The period of Muslim “humiliation,” that is, began with the defeat of the Ottoman Empire in World War I and the subsequent abolishment of the caliphate, in 1924, by the new secular republic of Turkey under the leadership of Mustafa Kemal Atatürk. The caliphate had been recognized by the vast majority of Muslims as the office of the successors of the Prophet Muhammad. Over the centuries, the role of the caliph varied. Under the Umayyad dynasty, established by the caliph Muawiyah I in 661, the caliphate commanded absolute religious and political power. Under the Abbasids (750–1258), its temporal role was usurped by military commanders (the sultans or emirs). In the eighteenth century the Turkish sultans of the Ottoman Empire presented themselves as caliphs—that is, as the paramount spiritual leaders and defenders of Islam. If the caliph did not wield direct political power for much of this history, his supreme spiritual authority was intended to ensure that Muslim states were governed in accordance with the Islamic law, or shari’a.[13]
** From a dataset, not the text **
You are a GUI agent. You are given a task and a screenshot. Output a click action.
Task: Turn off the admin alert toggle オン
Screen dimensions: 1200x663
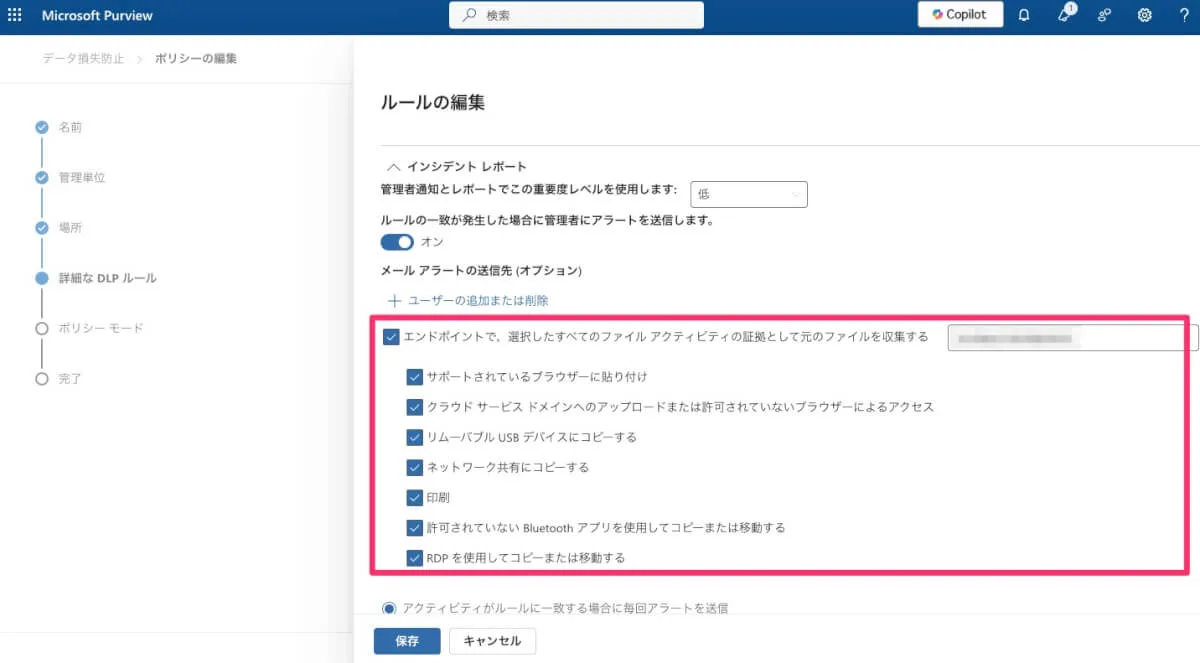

The abolishment of the caliphate, according to the reading of history favored by bin Laden and perhaps hundreds of thousands of like-minded Islamic fundamentalists, triggered the precipitous decline of Islam as a civilization-shaping force in the Arab world and beyond. Thus, the origins of Islamism (Muslim fundamentalism) are connected with the loss of a transnational and sacralized Muslim political unit. Sunni and Shiite Muslims have different historical experiences of religiously sanctioned politics; accordingly, their reactions to the fall of the Ottoman Empire and the end of the caliphate have differed. Until the ascendancy of Ayatollah Ruhollah Khomeini in 1978, Shiite Muslims, who are concentrated in Iran, Iraq, and Lebanon, had suffered the loss of divinely guided political leadership since the occultation, or disappearance into hiding, of the Twelfth Imam, in 931 C.E. By contrast, for Sunni Muslims, approximately 90 percent of the Muslim world, the loss of the caliphate after World War I was devastating in light of the hitherto continuous historic presence of the caliph, the guardian of Islamic law and the Islamic state. Sunni fundamentalist leaders thereafter emerged in nations such as Egypt and India, where contact with Western political structures provided them with a model awkwardly to imitate (as in the “theo-democracy” of Maulana Sayyid Abdul Ala Maududi, discussed below) as they struggled after 1924 to provide a viable alternative to the caliphate.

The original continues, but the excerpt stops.